Re: Why mark empty pages all visible? - Mailing list pgsql-hackers

From Andres Freund
Subject Re: Why mark empty pages all visible?
Date
Msg-id 20230328043216.qg7zrotxbapzy7oa@awork3.anarazel.de
Whole thread Raw
In response to Re: Why mark empty pages all visible?  (Peter Geoghegan <pg@bowt.ie>)
Responses Re: Why mark empty pages all visible?  (Peter Geoghegan <pg@bowt.ie>)
List pgsql-hackers
Hi,

On 2023-03-27 20:12:11 -0700, Peter Geoghegan wrote:
> On Mon, Mar 27, 2023 at 6:48 PM Andres Freund <andres@anarazel.de> wrote:
> > It seems odd that we enter the page into the VM at this point. That means that
> > use of that page will now require a bit more work (including
> > RelationGetBufferForTuple() pinning it).
> 
> I think that it's fairly obvious that it's *not* odd at all. If it
> didn't do this then the pages would have to be scanned by VACUUM.

Yes - just like in the case of new pages.

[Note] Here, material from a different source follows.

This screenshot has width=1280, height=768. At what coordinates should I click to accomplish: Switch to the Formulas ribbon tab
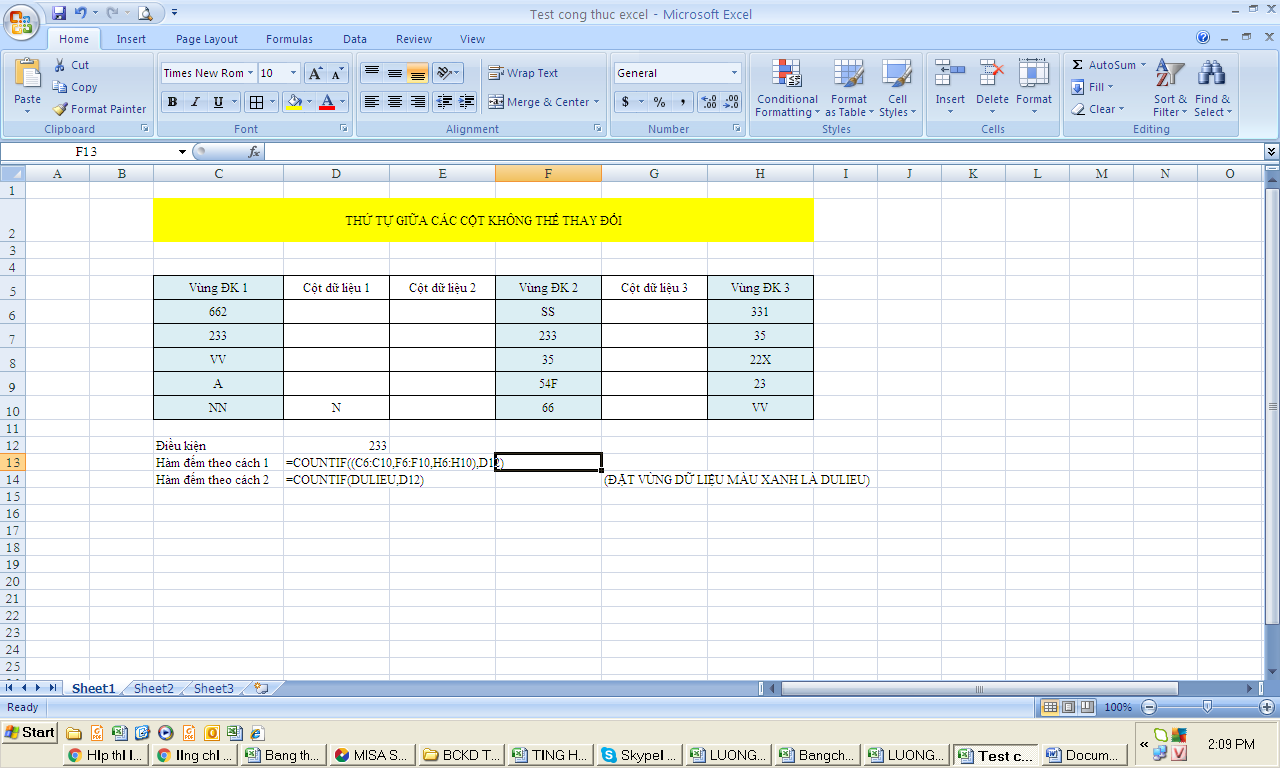[289, 39]
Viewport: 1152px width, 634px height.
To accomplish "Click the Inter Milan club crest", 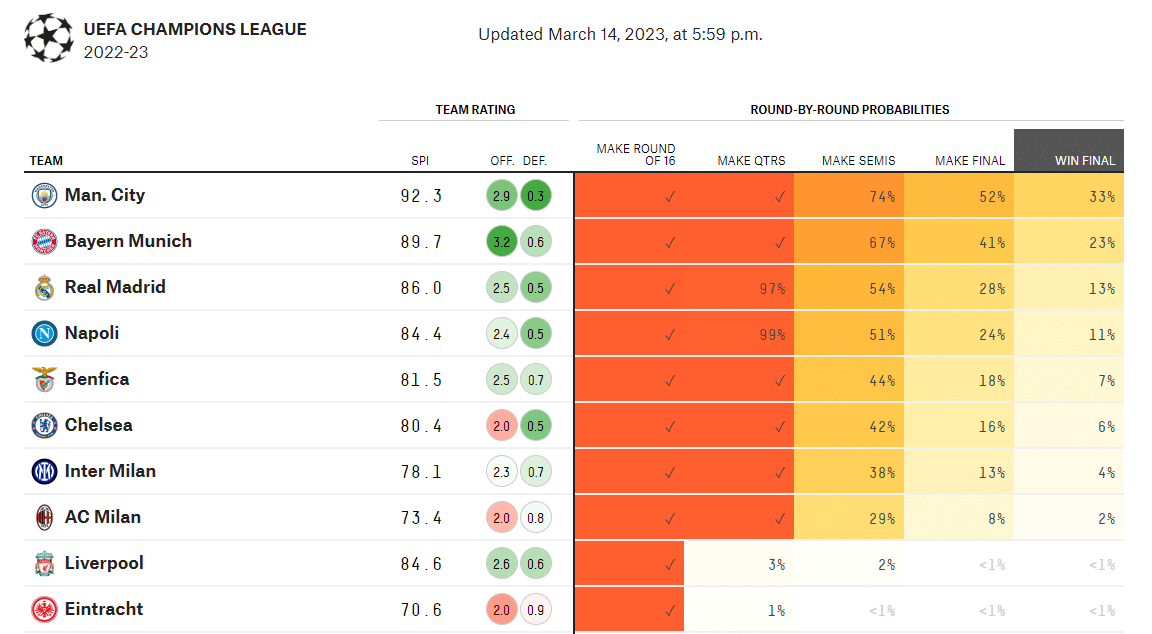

> You haven't said anything about the leading cause of marking empty
> pages all-frozen, by far: lazy_vacuum_heap_page(). Should it also stop
> marking empty pages all-frozen?

It's not obvious that it should - but it's not as clear a case as the
ConditionalLockBufferForCleanup() -> lazy_scan_new_or_empty() one. In the
latter, we know
a) that we don't have to do any work to be able to advance the horizon
b) we know that somebody else has the page pinned

What's the point in marking it all-visible at that point? In quite likely be
from RelationGetBufferForTuple() having extended the relation and then briefly
needed to release the lock (to acquire the lock on otherBuffer or in
GetVisibilityMapPins()).


> > This got a bit stranger with 44fa84881fff, because now we add the page into
> > the VM even if it currently is pinned:
> 
> > It seems quite odd to set a page to all visible that we could not currently
> > get a cleanup lock on - obviously evidence of another backend trying to to do
> > something with the page.
> 
> You can say the same thing about lazy_vacuum_heap_page(), too.
> Including the part about cleanup locking.

I don't follow. In the ConditionalLockBufferForCleanup() ->
lazy_scan_new_or_empty() case we are dealing with an new or empty
page. Whereas lazy_vacuum_heap_page() deals with a page that definitely has
dead tuples on it.  How are those two cases comparable?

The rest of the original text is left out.